Referendum, nasce anche a Sinalunga il Comitato per il Giusto Sì

La portavoce Tatiana Roggi: "Il comitato vuol dare una spinta al dibattito pubblico attorno al referendum del del 22 e 23 marzo"

Di Redazione | 9 Marzo 2026 alle 8:00

Referendum, nasce anche a Sinalunga il Comitato per il Giusto Sì

Nasce anche a Sinalunga il Comitato per il Giusto Sì. “Il comitato vuol dare una spinta al dibattito pubblico attorno al referendum del del 22 e 23 marzo con il quale si chiederà agli italiani di esprimersi sulla separazione delle carriere tra magistrati inquirenti e giudicanti – dice l’avvocato Tatiana Roggi, portavoce del “Comitato per il Giusto Sì – Sinalunga.

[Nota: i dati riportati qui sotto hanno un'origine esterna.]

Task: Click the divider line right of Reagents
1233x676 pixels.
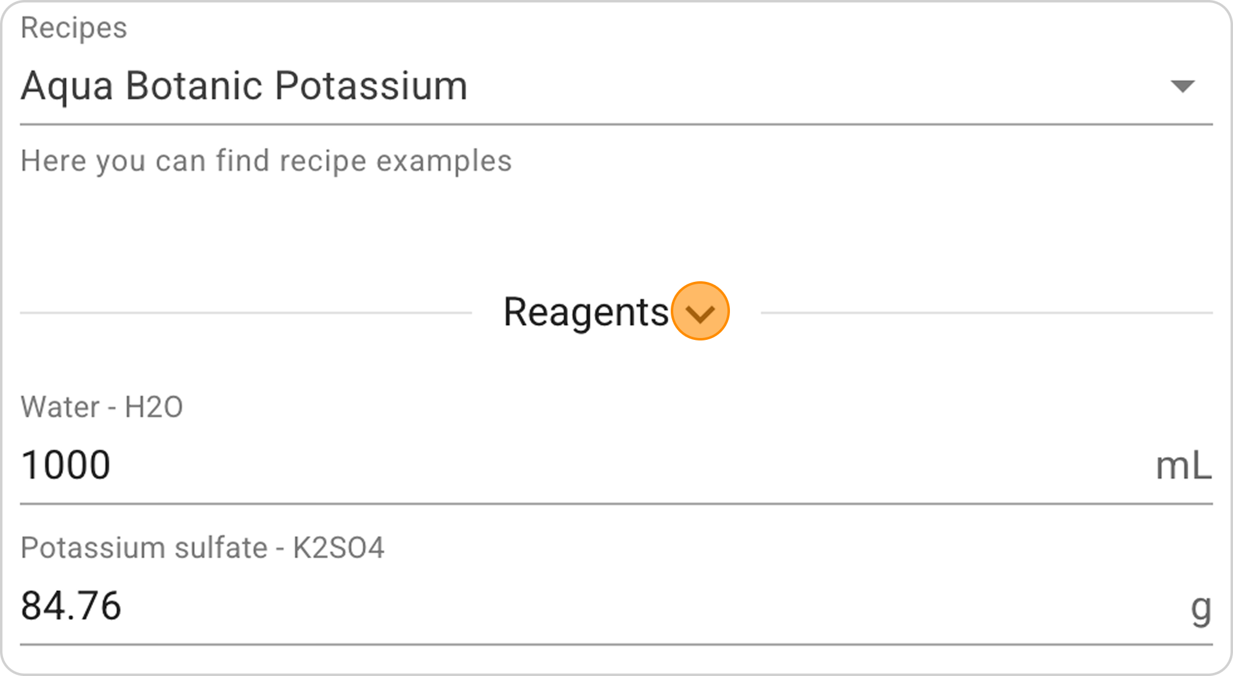Action: (986, 313)
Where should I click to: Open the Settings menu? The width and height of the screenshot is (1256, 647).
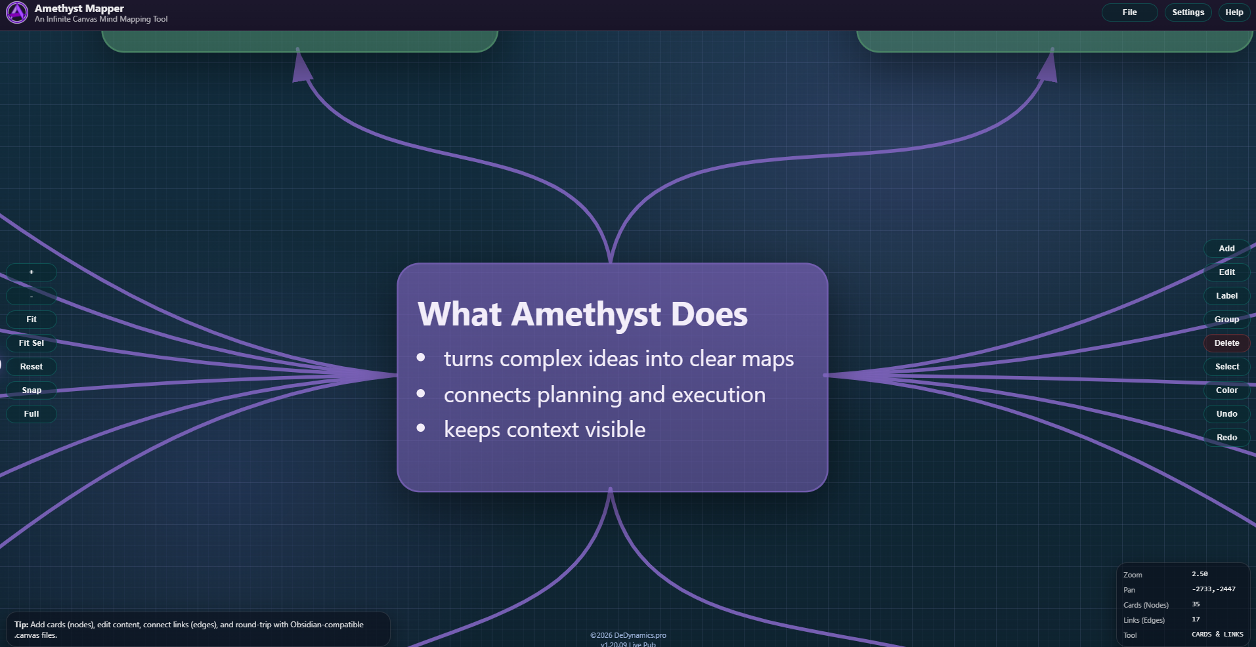[x=1188, y=12]
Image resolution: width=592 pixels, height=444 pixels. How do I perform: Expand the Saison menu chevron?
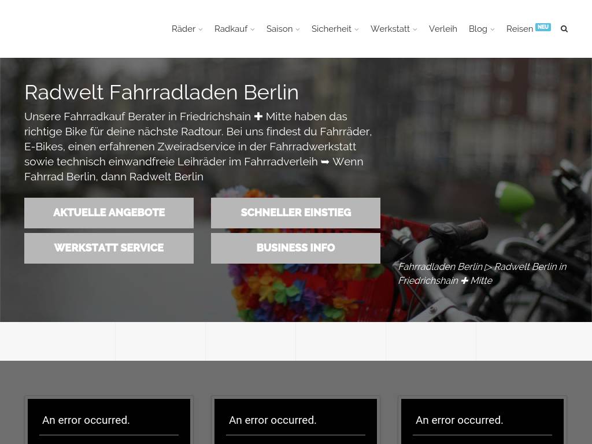click(x=298, y=29)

“A nostro avviso questa è una riforma che l’Italia aspetta da decenni e che è diventata ormai necessaria per garantire una giustizia veramente giusta ma anche per rafforzare la fiducia dei cittadini nel sistema giudiziario. Questa riforma mira a colmare una lacuna del nostro sistema definendo la separazione delle funzioni e di conseguenza rafforzare l’autorevolezza e l’imparzialità del giudice. Strettamente collegato a questo aspetto c’è anche l’introduzione di due distinti Consigli Superiori della Magistratura: uno per i magistrati giudicanti e uno per quelli inquirenti oltre al superamento del sistema elettivo a favore del sorteggio. Questa nuova struttura permetterebbe il superamento delle correnti ideologiche che nel corso degli anni hanno avuto un impatto improprio su carriere, incarichi e procedimenti disciplinari. In questo contesto si inserisce anche la proposta di un’Alta Corte disciplinare ideata per superare un sistema, ad oggi, inefficace come dimostrano i dati sulle ingiuste detenzioni e sui risarcimenti milionari a carico dello Stato, a fronte di un numero limitato di sanzioni nei confronti dei magistrati responsabili.
Questo comitato vuole aiutare il cittadino a comprendere a pieno questa riforma così da poter votare in maniera consapevole e contribuire ad una riforma che andrà a migliorare il sistema giustizia. In queste settimane daremo vita ad eventi mirati proprio a sviluppare il dibattito e avvicinare il cittadino ad una tematica molto tecnica che però potrebbe riguardare da vicino tutti noi”.